Sedikitnya ada 60 sanggar seni yang dilibatkan dalam kegiatan ini. Mereka akan bergantian tampil secara daring di sejumlah tempat. Pertunjukan daring akan digelar seminggu tiga kali. Dalam sehari, mereka bisa ada dua kali hingga tiga kali pertunjukan daring.
”Sekali tampil, sanggar seni mendapat Rp 3 juta hingga Rp 5 juta. Sementara sanggar jaranan dan barong mendapat Rp 5 juta hingga Rp 6 juta. Adapun sanggar janger mendapat Rp 8 juta hingga Rp 10 juta,” kata Bramuda.
Hingga Kamis (8/10/2020), pertunjukan kesenian daring melalui media sosial Banyuwangi Tourism sudah digelar lima kali. Antusiasme warga cukup baik. Aneka komentar positif disematkan melalui kolom komentar.
Baca juga: Yoga Manjakan Wisatawan ”Staycation” di Banyuwangi
Bahkan, penontonnya tidak hanya dari Banyuwangi. Beberapa tenaga migran yang menonton juga menyambut baik gelaran tersebut. Salah satu penontonnya ialah akun Zulaikha yang sedang berada di Taiwan.
”Taiwan hadir…. Tetap semangat dulur-dulur lare Osing Banyuwangi. Tetap berkesenian di tengah pandemi yang sulit ini. Marai hun kangen Banyuwangi ikai (Membuat saya rindu Banyuwangi ini),” tulisnya.
Sambutan baik juga disampaikan Opik (36), seorang pedagang bakso sekaligus penggemar kesenian jaranan di Banyuwangi. Pertunjukan daring cukup memuaskan kerinduannya menonton kesenian yang sudah tujuh bulan lamanya tidak digelar.
”Kadung mbiyen, ono jaranan nang ndi byaen hun tekani. Hun nonton ambi bakulan bakso. Saiki, hun malah iso nonton nang ndi byaen. Hing usah adoh-adoh. (Kalau dulu, di mana ada jaranan pasti saya datangi. Saya nonton sambil jualan bakso. Sekarang saya justru bisa menonton dari mana saja. Tidak perlu jauh-jauh). Buka HP, buka Youtube, langsung nonton,” tuturnya.
Namun, menurut Opik, tetap ada yang hilang dari pertunjukan daring tersebut. Keramaian dan sorak-sorai penonton tak bisa ia rasakan. Ia juga tidak bisa merasakan peningkatan penjualan seperti biasanya saat ia berjualan di lokasi pertunjukan jaranan.

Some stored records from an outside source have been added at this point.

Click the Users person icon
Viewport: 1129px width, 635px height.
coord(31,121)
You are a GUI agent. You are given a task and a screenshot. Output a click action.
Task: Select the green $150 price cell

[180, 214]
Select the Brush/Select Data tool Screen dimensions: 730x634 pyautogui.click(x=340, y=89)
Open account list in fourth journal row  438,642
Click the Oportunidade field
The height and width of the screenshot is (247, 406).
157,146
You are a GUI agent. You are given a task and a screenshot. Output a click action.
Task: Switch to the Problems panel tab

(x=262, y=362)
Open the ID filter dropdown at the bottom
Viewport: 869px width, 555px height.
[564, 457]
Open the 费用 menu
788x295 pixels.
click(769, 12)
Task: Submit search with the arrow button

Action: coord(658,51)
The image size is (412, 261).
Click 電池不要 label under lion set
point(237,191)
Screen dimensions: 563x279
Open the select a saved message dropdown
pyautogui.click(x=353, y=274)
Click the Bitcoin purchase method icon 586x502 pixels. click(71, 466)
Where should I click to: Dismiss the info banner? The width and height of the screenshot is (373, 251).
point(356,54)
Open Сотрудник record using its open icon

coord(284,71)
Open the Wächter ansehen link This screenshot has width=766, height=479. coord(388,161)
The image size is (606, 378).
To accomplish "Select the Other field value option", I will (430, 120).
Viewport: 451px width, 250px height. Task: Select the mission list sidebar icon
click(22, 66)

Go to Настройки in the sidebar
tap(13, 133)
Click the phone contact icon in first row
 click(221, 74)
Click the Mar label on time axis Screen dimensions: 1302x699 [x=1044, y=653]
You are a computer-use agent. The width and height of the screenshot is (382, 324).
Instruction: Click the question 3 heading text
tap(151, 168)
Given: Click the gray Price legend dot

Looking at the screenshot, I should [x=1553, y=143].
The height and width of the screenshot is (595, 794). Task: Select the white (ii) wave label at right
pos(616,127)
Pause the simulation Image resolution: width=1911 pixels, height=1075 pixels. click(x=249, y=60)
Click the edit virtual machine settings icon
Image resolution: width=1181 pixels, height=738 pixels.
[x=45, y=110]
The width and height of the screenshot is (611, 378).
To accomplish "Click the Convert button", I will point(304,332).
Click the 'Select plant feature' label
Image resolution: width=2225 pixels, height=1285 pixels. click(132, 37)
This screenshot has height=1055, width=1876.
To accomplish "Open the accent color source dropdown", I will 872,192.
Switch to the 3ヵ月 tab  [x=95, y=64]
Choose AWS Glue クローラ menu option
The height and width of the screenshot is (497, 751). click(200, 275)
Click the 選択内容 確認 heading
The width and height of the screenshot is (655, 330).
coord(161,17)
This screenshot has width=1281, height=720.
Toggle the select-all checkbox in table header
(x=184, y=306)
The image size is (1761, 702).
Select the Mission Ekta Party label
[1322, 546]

Berbagai adaptasi telah dilakukan agar berkesenian tetap menggeliat di tengah pandemi. Penari dan penabuh gamelan mencoba beradaptasi dengan mengenakan masker dan face shield. Penonton pun mencoba beradaptasi dengan suasana baru menonton secara daring.
Pandemi memang memukul banyak sendi kehidupan, termasuk berkesenian. Namun, dengan kesenian itu pula, mereka mencoba bangkit dengan berbagai upaya adaptasi.